Copy the rows below word for word, leaving out the pictures.

--- DATA FOR THIS TASK ---

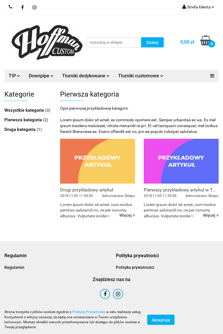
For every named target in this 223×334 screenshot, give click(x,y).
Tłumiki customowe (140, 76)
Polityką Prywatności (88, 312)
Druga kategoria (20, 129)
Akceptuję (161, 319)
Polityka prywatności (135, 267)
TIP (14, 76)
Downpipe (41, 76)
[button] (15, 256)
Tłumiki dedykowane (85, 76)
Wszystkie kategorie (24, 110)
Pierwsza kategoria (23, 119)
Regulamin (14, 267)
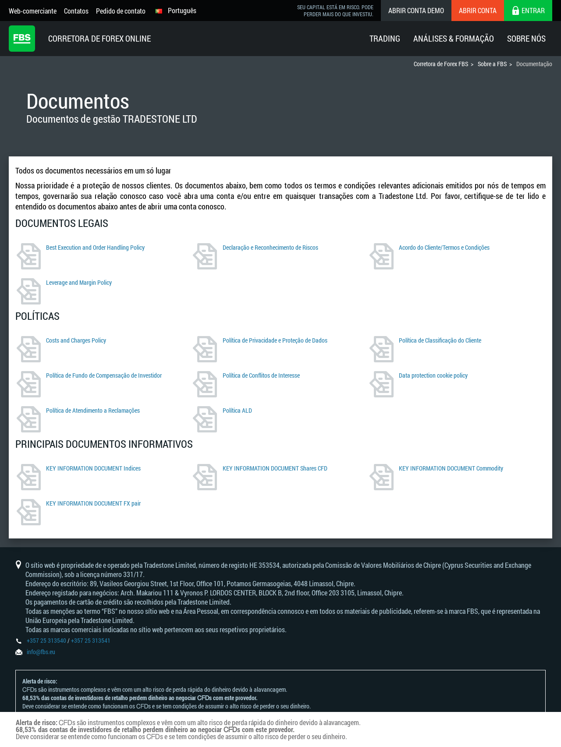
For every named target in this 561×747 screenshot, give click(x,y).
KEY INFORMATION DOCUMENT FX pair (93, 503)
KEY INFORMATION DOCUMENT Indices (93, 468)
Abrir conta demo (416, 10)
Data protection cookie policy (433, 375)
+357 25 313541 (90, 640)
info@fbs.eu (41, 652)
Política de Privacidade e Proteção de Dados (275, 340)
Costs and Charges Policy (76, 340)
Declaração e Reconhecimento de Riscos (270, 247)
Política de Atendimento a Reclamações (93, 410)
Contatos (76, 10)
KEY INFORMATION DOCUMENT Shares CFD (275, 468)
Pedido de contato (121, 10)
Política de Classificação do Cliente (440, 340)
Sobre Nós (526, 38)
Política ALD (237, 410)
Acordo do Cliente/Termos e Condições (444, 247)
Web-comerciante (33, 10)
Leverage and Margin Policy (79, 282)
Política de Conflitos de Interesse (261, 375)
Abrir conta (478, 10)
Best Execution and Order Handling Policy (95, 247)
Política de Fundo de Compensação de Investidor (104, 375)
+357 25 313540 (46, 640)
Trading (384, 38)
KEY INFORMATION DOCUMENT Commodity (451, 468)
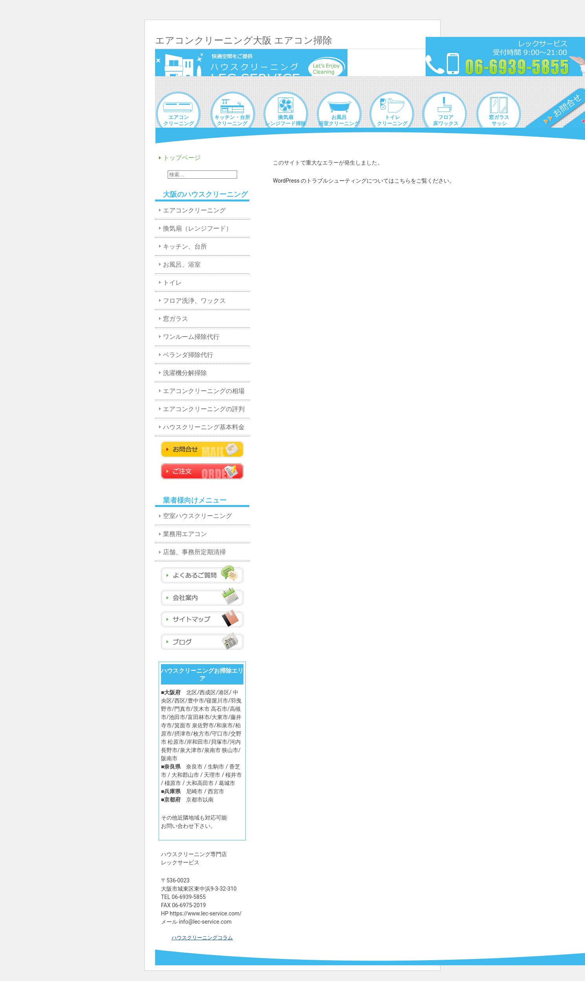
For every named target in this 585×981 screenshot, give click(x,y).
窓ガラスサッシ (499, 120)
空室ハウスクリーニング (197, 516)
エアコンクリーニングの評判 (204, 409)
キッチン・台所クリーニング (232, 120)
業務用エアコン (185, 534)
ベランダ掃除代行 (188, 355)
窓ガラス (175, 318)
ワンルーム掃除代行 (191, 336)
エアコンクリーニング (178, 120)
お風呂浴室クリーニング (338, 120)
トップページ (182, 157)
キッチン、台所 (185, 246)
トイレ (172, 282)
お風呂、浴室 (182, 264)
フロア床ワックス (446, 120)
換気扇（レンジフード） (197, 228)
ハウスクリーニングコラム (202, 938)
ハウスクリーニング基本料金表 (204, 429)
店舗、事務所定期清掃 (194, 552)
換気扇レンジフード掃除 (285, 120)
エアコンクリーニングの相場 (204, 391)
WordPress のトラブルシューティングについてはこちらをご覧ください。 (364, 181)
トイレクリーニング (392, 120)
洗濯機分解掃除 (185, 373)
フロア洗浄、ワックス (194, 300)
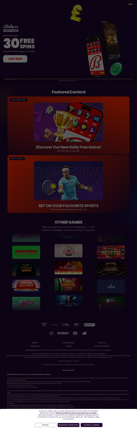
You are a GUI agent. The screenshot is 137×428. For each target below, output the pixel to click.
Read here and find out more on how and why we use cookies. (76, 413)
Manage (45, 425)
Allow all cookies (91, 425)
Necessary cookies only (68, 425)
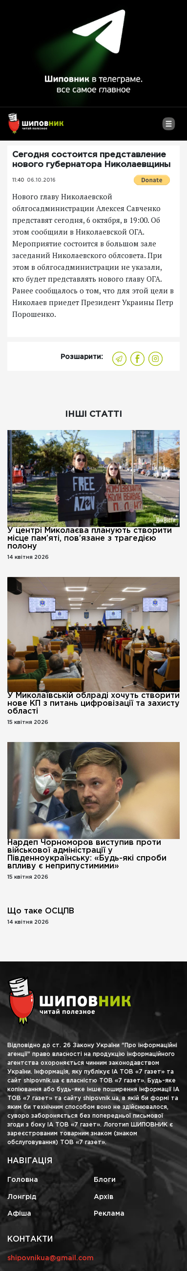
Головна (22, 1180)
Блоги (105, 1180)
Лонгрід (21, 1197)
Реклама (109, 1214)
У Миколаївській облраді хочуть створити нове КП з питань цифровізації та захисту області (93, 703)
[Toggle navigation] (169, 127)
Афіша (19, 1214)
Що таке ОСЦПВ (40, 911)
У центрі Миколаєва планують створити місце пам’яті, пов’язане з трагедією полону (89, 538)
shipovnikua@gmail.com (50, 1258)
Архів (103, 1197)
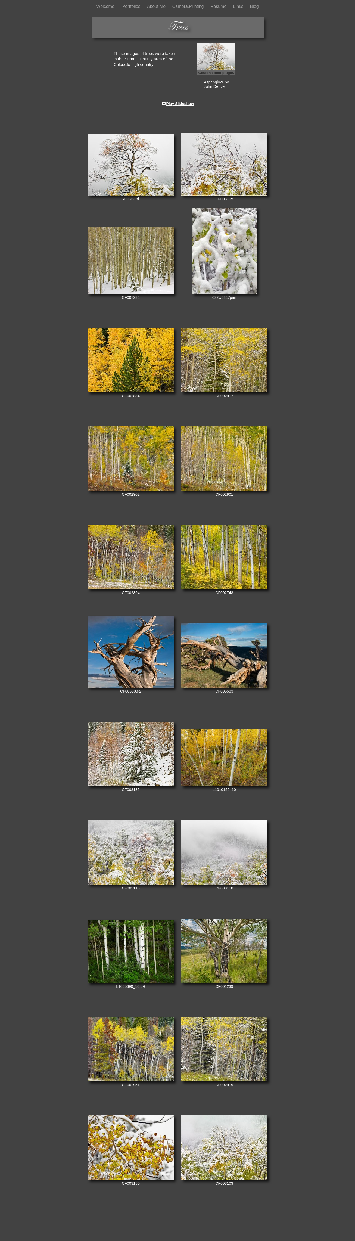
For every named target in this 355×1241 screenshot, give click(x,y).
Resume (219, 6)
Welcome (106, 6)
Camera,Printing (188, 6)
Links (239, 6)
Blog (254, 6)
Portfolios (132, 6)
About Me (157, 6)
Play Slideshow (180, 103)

---

ANSWER BELOW
For every named target in this 223×334 screenshot, give click(x,y).
Tłumiki customowe (140, 76)
Polityką Prywatności (88, 312)
Druga kategoria (20, 129)
Akceptuję (161, 319)
Polityka prywatności (135, 267)
TIP (14, 76)
Downpipe (41, 76)
[button] (15, 256)
Tłumiki dedykowane (85, 76)
Wszystkie kategorie (24, 110)
Pierwsza kategoria (23, 119)
Regulamin (14, 267)
For every named target in this 561×747 screenshot, give click(x,y).
KEY INFORMATION DOCUMENT FX pair (93, 503)
KEY INFORMATION DOCUMENT Indices (93, 468)
Abrir conta demo (416, 10)
Data protection cookie policy (433, 375)
+357 25 313541 (90, 640)
info@fbs.eu (41, 652)
Política de Privacidade e Proteção de Dados (275, 340)
Costs and Charges Policy (76, 340)
Declaração e Reconhecimento de Riscos (270, 247)
Política de Atendimento a Reclamações (93, 410)
Contatos (76, 10)
KEY INFORMATION DOCUMENT Shares CFD (275, 468)
Pedido de contato (121, 10)
Política de Classificação do Cliente (440, 340)
Sobre Nós (526, 38)
Política ALD (237, 410)
Acordo do Cliente/Termos e Condições (444, 247)
Web-comerciante (33, 10)
Leverage and Margin Policy (79, 282)
Política de Conflitos de Interesse (261, 375)
Abrir conta (478, 10)
Best Execution and Order Handling Policy (95, 247)
Política de Fundo de Compensação de Investidor (104, 375)
+357 25 313540 (46, 640)
Trading (384, 38)
KEY INFORMATION DOCUMENT Commodity (451, 468)
For every named target in this 585×981 screenshot, give click(x,y).
窓ガラスサッシ (499, 120)
空室ハウスクリーニング (197, 516)
エアコンクリーニングの評判 (204, 409)
キッチン・台所クリーニング (232, 120)
業務用エアコン (185, 534)
ベランダ掃除代行 (188, 355)
窓ガラス (175, 318)
ワンルーム掃除代行 (191, 336)
エアコンクリーニング (178, 120)
お風呂浴室クリーニング (338, 120)
トップページ (182, 157)
キッチン、台所 (185, 246)
トイレ (172, 282)
お風呂、浴室 (182, 264)
フロア床ワックス (446, 120)
換気扇（レンジフード） (197, 228)
ハウスクリーニングコラム (202, 938)
ハウスクリーニング基本料金表 (204, 429)
店舗、事務所定期清掃 (194, 552)
換気扇レンジフード掃除 (285, 120)
エアコンクリーニングの相場 (204, 391)
WordPress のトラブルシューティングについてはこちらをご覧ください。 (364, 181)
トイレクリーニング (392, 120)
洗濯機分解掃除 (185, 373)
フロア洗浄、ワックス (194, 300)
You are a GUI agent. The screenshot is 137×428. For each target below, output the pixel to click.
Read here and find out more on how and why we use cookies. (76, 413)
Manage (45, 425)
Allow all cookies (91, 425)
Necessary cookies only (68, 425)
Головна (22, 1180)
Блоги (105, 1180)
Лонгрід (21, 1197)
Реклама (109, 1214)
У Миколаївській облраді хочуть створити нове КП з питань цифровізації та захисту області (93, 703)
[Toggle navigation] (169, 127)
Афіша (19, 1214)
Що таке ОСЦПВ (40, 911)
У центрі Миколаєва планують створити місце пам’яті, пов’язане з трагедією полону (89, 538)
shipovnikua@gmail.com (50, 1258)
Архів (103, 1197)
For every named target in this 355×1241 screenshot, give click(x,y).
Resume (219, 6)
Welcome (106, 6)
Camera,Printing (188, 6)
Links (239, 6)
Blog (254, 6)
Portfolios (132, 6)
About Me (157, 6)
Play Slideshow (180, 103)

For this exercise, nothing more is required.